Extract provided -
Only in the 1930s was the general isolationist consensus threatened, for President
Franklin D. Roosevelt sought discretionary power to aid victims of aggression. Opponents of such policies fought back so successfully that the years 1934–37 marked the high tide of isolationist legislation. In 1934, Congress adopted the Johnson Act, which prohibited private loans to nations in default of obligations. In 1935, it voted down U.S. membership in the World Court. From 1934 to 1936, the Senate sponsored an investigation, led by Republican
Gerald P. Nye, of the munitions industry. From 1935 to 1937, a battery of
neutrality legislation was passed, including a ban on loans and credits to belligerents; a mandatory embargo on direct or indirect shipments of arms or munitions; presidential discretion to require payment or transfer of title before exporting any goods to a belligerent; prohibiting American citizens from traveling on ships of belligerents; and enjoining the arming of American merchant ships. Much of this legislation was passed in the belief that lack of such safeguards had led the United States into full‐scale belligerency in World War I. By the 1930s, however, there was enough
internationalism in the United States, rooted in the desire for collective action against the rising dictatorships, that isolationism became a distinctive political position and one that was increasingly contested. The word itself became increasingly pejorative, and isolationists preferred such terms as
anti‐interventionist, noninterventionist, and
nationalist.In 1938, the isolationists met with their first failure, for they lacked sufficient support in the House of Representatives to pass the Ludlow amendment to the Constitution, a proposal that would have prohibited Congress from declaring war until confirmed by majority vote in a national referendum. Once war again broke out in Europe in 1939, the ranks of isolationists thinned and Roosevelt increasingly aided the Allies. His legislative triumphs included military aid to France and Britain on a cash‐and‐carry basis in November 1939; military
conscription in September 1940; Lend‐Lease aid to all nations fighting the Axis in March 1941; extending the terms of army service for draftees in August 1941; and authorizing the arming of U.S. merchant vessels and permitting them to carry cargoes to belligerent ports in November 1941. Acting on his own authority, the president ordered the military occupation of Greenland (April 1941) and Iceland (July 1940); froze Japanese assets (July 1941), thereby bringing all U.S. trade with Japan to a halt; issued a set of postwar aims with Britain called the Atlantic Charter (August 1941); extended aid to the Soviet Union (October 1941); and entered into a undeclared naval war with Germany (fall 1941).

Collected data -

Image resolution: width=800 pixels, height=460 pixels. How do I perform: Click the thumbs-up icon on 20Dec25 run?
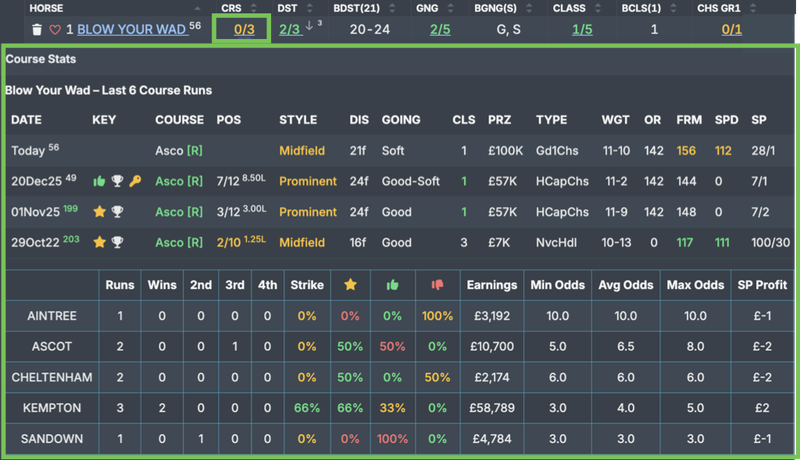click(x=98, y=182)
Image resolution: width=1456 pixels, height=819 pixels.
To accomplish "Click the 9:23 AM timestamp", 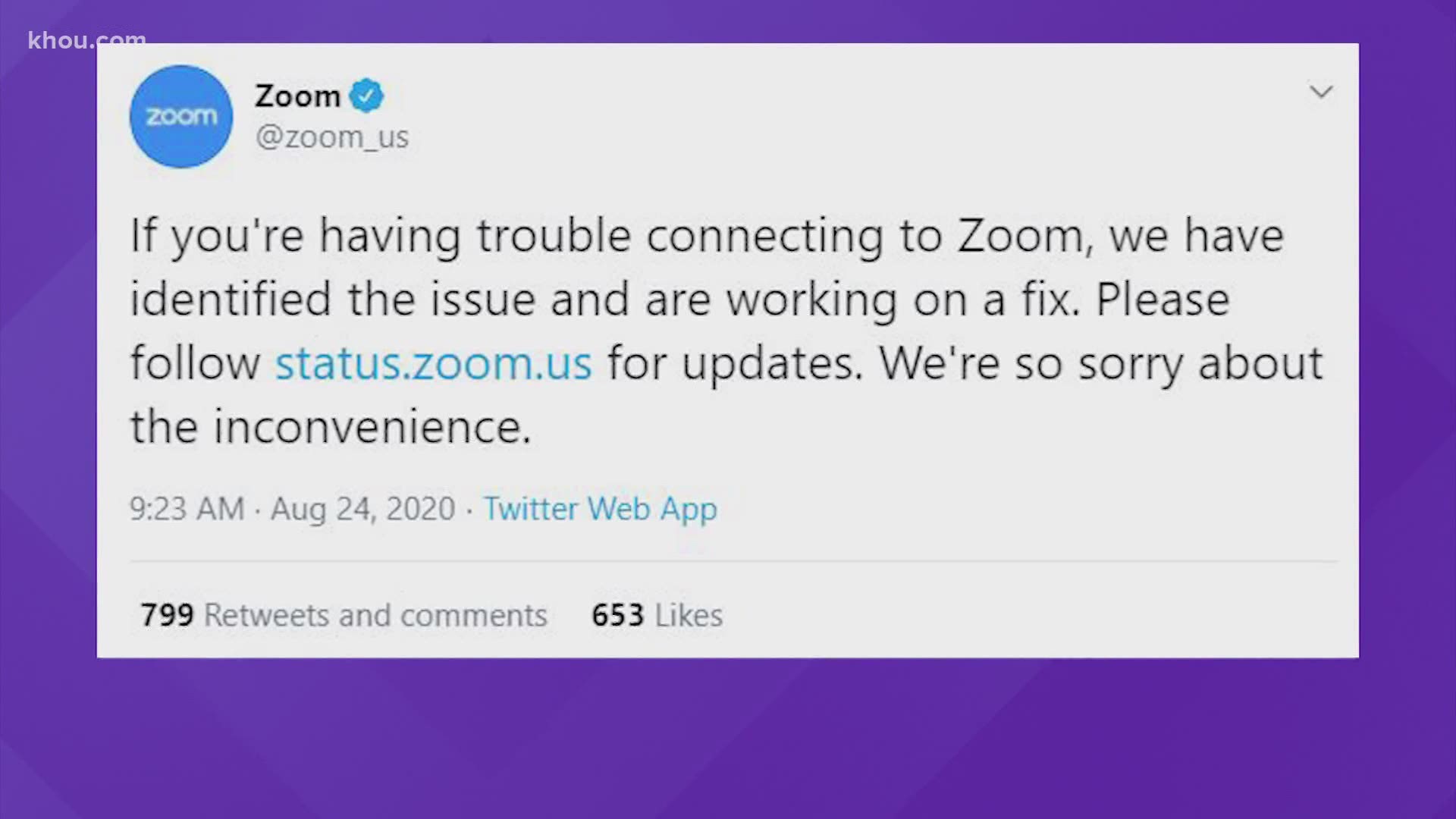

Directions -
• A. From the passage on American isolationism, list the measures included in the neutrality legislation passed from 1935 to 1937.
• B. According to the passage on American isolationism, why was much of the 1935–37 neutrality legislation passed? Answer in one to three sentences.
• C. Please carry on the passage on American isolationism from where it stops.
The lines above have no connection to the passage on American isolationism.

Task-by-task results -
• A.
- A ban on loans and credits to belligerents
- A mandatory embargo on direct or indirect shipments of arms or munitions
- Presidential discretion to require payment or transfer of title before exporting any goods to a belligerent
- A prohibition on American citizens traveling on ships of belligerents
- A bar on arming American merchant ships

• B. Much of it was passed because people believed the United States had been drawn into full-scale belligerency in World War I for lack of such safeguards.

• C.
All these moves the isolationists fought bitterly. Isolationist sentiment was increasingly concentrated in the America First Committee (AFC), organized in September 1940 as the major anti‐interventionist group fighting Roosevelt's policies. The AFC was founded by Yale law student R. Douglas Stuart, chaired by Sears, Roebuck executive Gen. Robert E. Wood, and included in its ranks such figures as journalist John T. Flynn, diplomat William R. Castle, former New Dealer Gen. Hugh Johnson, advertising executive Chester Bowles, and aviator
Charles Lindbergh. At its peak it had 450 chapters, a membership of 850,000, and an income of $370,000 donated by 25,000 contributors. Huge AFC rallies often featured such speakers as Nye, Lindbergh, Flynn, Democratic senator Burton K. Wheeler (Mont.), and Representative Hamilton Fish. The AFC was unable to defeat any of Roosevelt's legislative proposals, though it undoubtedly caused the president to be more circumspect on such matters as extending terms for draftees and convoying British vessels. The president's specific legislative policies were always supported in the polls, while the AFC stressed that nearly 80 percent of the American people, expressing themselves in the same polls, opposed a declaration of war on the Axis powers.
Although several leading isolationists endorsed
conscription for hemispheric defense, many more saw little need for a mass army. In isolationist eyes, a new American Expeditionary Force would simply prolong the struggle overseas and cost over 1 million U.S. lives. Furthermore, it would work against needed negotiation between England and Germany and ensure Soviet domination of Europe. Isolationists claimed that Hitler's blitzkrieg tactics had shown that mass armies were obsolete, and they called for small, highly mobile volunteer forces.
Isolationists differed among themselves as to the efficacy of large naval fleets, while strongly stressing airpower. Airpower, they claimed, was the most cost effective way of defending the United States. They argued that while no foreign power was able to conduct continuous bombardment of the nation, the United States could easily pick off any attacking planes. Moreover, a strong air arm was not dependent upon untrained conscripts.
The Japanese
attack on Pearl Harbor put an end to classic isolationism. The AFC promptly disbanded. In 1945, the United States became a charter member of the
United Nations, occupying a seat on its powerful Security Council. In 1949, it entered its first binding military alliance, the North Atlantic Treaty Organization (
NATO). In 1950, it was fighting in Korea under UN auspices, and in 1965 U.S. ground troops were committed to overt fighting in Vietnam.
During the
Cold War, many former isolationists became “Asia Firsters,” warning against involvements in Europe while supporting increased action against communism in Asia. The 1948 and 1952 presidential bids of the isolationist‐leaning Senator Robert A. Taft failed. Anti‐Roosevelt works by such isolationist historians as Charles A. Beard, Charles Callan Tansill, and Harry Elmer Barnes did not receive scholarly acceptance. In 1953 and 1954, Ohio Republican senator John Bricker proposed a constitutional amendment limiting presidential treaty‐making power, but it was opposed by President
Dwight D. Eisenhower and defeated in the Senate. A military alternative to NATO, victory over the Soviet Union through airpower alone, was espoused by former isolationist Gen. Bonner Fellers, but lacked widespread support.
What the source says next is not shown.